Self-love, boy do I dislike the definition per dictionary.com “the instinct by which one's actions are directed to the promotion ofone's own welfare or well-being, especially an excessive regard for one's own advantage” or conceit or vanity. What a crappy definition in my opinion, but hey I’m not dictionary.com J
When I think of self-love, I think about loving myself, no just parts of me, but all of me.I was diagnosed with IBD (irritable bowel disease) one day shy of my 18thbirthday.Twelve years later, I am thirty, I’ve had 12 abdominal surgeries, numerous medical procedures and have scars scattered across my torso.But on August 15, 2015, I stopped loving myself.

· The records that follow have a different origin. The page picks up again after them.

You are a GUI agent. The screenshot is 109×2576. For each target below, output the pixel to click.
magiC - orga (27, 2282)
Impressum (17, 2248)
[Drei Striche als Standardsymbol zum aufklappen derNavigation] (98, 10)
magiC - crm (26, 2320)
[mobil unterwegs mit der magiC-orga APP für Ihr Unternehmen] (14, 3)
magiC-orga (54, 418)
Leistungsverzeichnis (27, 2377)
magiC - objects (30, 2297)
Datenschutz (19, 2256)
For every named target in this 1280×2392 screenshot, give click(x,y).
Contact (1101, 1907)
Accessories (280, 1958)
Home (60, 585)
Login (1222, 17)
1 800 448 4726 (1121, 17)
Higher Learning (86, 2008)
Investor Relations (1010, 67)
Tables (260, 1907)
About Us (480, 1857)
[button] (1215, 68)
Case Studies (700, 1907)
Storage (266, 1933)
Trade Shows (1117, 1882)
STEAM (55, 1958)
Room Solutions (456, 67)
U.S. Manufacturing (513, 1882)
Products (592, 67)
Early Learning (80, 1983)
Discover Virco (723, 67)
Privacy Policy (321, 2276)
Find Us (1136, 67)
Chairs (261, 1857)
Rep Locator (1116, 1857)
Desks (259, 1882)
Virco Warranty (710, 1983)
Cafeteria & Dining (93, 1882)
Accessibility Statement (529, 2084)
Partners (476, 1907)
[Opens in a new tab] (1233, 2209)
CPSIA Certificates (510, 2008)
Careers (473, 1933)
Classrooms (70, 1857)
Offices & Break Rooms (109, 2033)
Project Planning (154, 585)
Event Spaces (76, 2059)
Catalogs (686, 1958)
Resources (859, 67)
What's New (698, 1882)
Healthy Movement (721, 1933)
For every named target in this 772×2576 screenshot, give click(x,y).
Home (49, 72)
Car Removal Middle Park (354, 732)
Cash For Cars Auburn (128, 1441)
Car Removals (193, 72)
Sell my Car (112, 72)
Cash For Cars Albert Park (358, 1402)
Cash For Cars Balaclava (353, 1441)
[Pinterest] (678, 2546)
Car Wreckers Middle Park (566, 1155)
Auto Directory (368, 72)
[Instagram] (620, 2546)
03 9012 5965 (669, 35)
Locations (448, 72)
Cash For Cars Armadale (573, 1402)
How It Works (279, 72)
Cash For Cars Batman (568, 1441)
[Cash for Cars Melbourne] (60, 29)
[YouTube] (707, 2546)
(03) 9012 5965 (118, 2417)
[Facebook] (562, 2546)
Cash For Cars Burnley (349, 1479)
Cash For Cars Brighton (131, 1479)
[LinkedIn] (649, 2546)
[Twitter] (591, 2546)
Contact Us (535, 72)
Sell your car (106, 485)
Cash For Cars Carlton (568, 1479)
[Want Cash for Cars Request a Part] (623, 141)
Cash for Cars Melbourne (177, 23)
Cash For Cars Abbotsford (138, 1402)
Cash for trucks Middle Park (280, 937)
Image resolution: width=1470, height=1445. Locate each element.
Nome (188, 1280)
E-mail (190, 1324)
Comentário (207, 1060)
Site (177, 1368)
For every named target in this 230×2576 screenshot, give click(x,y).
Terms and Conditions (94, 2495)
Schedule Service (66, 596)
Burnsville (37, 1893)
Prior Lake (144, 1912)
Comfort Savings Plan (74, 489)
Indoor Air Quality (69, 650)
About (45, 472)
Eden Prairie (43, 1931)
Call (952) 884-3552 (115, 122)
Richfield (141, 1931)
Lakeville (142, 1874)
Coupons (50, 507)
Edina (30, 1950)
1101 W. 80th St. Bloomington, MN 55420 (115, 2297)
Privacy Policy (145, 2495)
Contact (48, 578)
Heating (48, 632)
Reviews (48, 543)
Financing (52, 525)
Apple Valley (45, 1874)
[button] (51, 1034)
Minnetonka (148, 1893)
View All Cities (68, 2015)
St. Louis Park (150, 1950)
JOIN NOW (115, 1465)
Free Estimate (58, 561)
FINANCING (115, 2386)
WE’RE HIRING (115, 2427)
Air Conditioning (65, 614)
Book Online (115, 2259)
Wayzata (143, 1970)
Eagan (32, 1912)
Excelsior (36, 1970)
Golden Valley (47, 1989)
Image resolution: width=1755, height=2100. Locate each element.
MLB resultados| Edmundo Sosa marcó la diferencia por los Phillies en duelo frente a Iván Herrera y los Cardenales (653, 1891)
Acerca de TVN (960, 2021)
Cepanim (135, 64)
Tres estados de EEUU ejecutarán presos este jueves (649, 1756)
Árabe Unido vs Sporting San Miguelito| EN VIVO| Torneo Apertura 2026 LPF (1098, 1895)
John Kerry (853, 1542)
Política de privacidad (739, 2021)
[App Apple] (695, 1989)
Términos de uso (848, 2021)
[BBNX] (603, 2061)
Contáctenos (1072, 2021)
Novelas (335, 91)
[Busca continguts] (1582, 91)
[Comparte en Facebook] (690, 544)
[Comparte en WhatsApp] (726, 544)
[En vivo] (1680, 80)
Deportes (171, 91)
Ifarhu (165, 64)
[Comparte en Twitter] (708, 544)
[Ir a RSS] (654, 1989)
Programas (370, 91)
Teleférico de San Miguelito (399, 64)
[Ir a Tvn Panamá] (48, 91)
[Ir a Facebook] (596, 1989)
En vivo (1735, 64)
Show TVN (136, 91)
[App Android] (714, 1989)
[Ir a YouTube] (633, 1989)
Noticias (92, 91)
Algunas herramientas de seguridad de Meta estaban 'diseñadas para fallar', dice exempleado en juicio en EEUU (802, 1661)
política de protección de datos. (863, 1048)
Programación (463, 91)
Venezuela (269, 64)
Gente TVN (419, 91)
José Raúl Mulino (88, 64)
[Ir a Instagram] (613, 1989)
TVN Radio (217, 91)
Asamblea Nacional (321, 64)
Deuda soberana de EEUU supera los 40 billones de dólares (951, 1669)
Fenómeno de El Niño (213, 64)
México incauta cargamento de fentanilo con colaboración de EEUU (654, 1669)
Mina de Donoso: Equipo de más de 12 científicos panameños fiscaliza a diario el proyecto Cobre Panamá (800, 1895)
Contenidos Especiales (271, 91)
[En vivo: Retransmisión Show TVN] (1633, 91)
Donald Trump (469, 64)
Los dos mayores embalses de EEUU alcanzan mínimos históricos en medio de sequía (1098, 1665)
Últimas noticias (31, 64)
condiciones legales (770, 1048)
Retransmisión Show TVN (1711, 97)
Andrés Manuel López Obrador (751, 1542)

I went in for a planned surgery to return to an ileostomy (think colostomy but no colon). I knew what to expect physically since I’d had one temporarily before but this time, it was going to be permanent. I figured, I’m married now, my husband is supportive, and all we wanted was for me to be healthy so we could, fingers-crossed, get pregnant, but nothing prepared me for how I would feel in my own skin when I woke up.
After a few months of recovery and a few complications, I was on the mend with a poop bag hanging from my abdomen. My husband still found me beautiful (because he’s amazing), my mom loved knowing that I was eating again (liquids for a year does wonders), and everyone around me kept telling me how brave and tough I was. But I looked down and saw this bag on my stomach and no matter what I did, I felt ugly, especially without my clothes on. Not really conducive to making babies!
Enter Candra Cain Photography. One of my best girlfriends had organized a boudoir photo shoot with hair, make up, and Candra in my home county in Eastern Oregon. With a little encouragement from my friend and a text message session with Candra, I was onboard. She was so supportive of me wanting to find my beauty again.
The day arrived and after the hair, makeup, and a glass of champagne, it was time to strip down….literally. Candra said “you’re just beautiful”. There was no “even with your bag” or “we can cover that up.” I let Candra know I needed to embrace this new “appendage” to me and that’s what happened. Within minutes, I felt like my old self, ostomy and all. I didn’t mind that I wasn’t positioning myself to hide that part of me or covering it up. I was sexy. It was me, and I was beautiful.